With the dust having settled a bit, here is where we stand. 

First, the Obama administration is sticking to its guns regarding the efficacy of the NSA phone call metadata program which was the first of whistle-blower Edward Snowden’s revelations back in June.  President Obama is scheduled to meet with tech executives today to discuss how today about fixing the HealthCare.gov site, but this is sure to come up as a subject of interest. 

In a briefing, Press Secretary Jay Carney said a review of NSA activities that came out of the Snowden leaks was presented to President Obama on December 13 and contained more than 40 separate recommendations. Carney said the President would be reviewing the report before making the findings public. Carney also noted, “We expect the overall internal review to be completed in January. After that, the president will deliver remarks to outline the outcome of our work and at that time we will make public the review group's full report and other conclusions of our work.”

Secondly, Snowden over the weekend was the center of attention. NSA director Keith Alexander on the popular on CBS 60 Minutes defended the need and constitutionality to collect metadata date but also said the agency would love to know everything Snowden had. This touched off speculation about Snowden being offered amnesty which the White House quickly shot down. 

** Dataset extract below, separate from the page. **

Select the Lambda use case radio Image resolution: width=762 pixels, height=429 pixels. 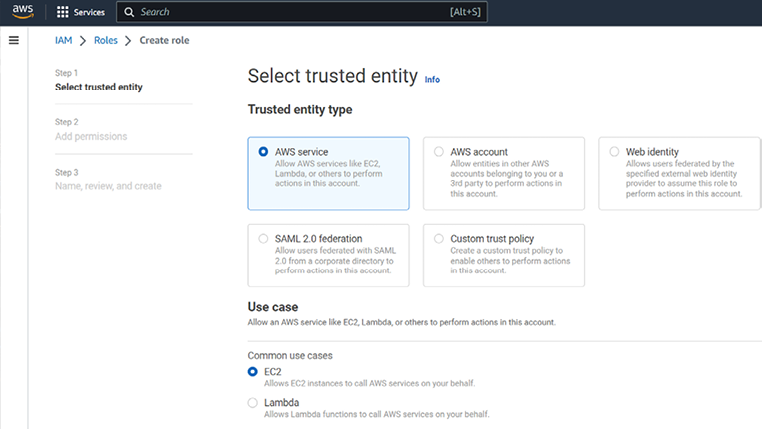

Snowden, however, did weigh in on the Judge Leon’s ruling. In a statement he said, “I acted on my belief that the NSA's mass surveillance programs would not withstand a constitutional challenge, and that the American public deserved a chance to see these issues determined by open courts…Today, a secret program authorized by a secret court was, when exposed to the light of day, found to violate Americans’ rights. It is the first of many.”

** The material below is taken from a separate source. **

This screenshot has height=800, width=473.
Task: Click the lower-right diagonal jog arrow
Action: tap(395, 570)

Third, reaction was as could be expected with civil libertarians calling it a victory and supporters calling it a blow in favor of terrorists. 

The only thing the government got out of the ruling was the Judge’s decision to stay the implementation of it which would have stopped NSA collection of metadata in its tracks. 

How Good a Prognosticator is Judge Leon?

The civics lesson here, especially for readers who are not citizens of the U.S., is not just Judge Leon’s interpretation of the law, but that we have a long way to go.  The case will likely land at the U.S. Court of Appeals for the District of Columbia circuit next.  This will be interesting because after a long delay in the confirmation process which caused the Democrats in the U.S. Senate to change the filibuster rules on presidential nomination, that court now has two new “liberal” members. After that, given the criticality of the case, no matter how it goes, this appears rightfully headed to the U.S. Supreme Court.

Playing handicapper as well as judge, Leon stated, “I fully expect that during the appellate process, which will consume at least the next six months, the government will take whatever steps necessary to prepare itself to comply with this order when, and if, it is upheld.”  He added that, “Suffice it to say, requesting further time to comply with this order months from now will not be well received and could result in collateral sanctions.”

This is a multi-headed hydra, to say the least, with the report findings to be reviewed and released and the appellate process involved. Plus, all of this will be going on in the run-up to the next congressional elections in November.  Given that NSA appears to have no real idea of what Mr. Snowden may still have in the estimated over 1 million documents he purloined and based on how various foreign governments and commercial interests react to what happens in the U.S. courts, congress and public opinion here and abroad, making predictions about outcomes seems problematic.  We shall see just how good at this the Judge is. 

One would suspect that there are going to be some changes made to the law based on everything that will be on the table.  However, what those could be is as big a mystery as what Snowden still has since legislative gridlock in the U.S., is the gift that keeps on giving.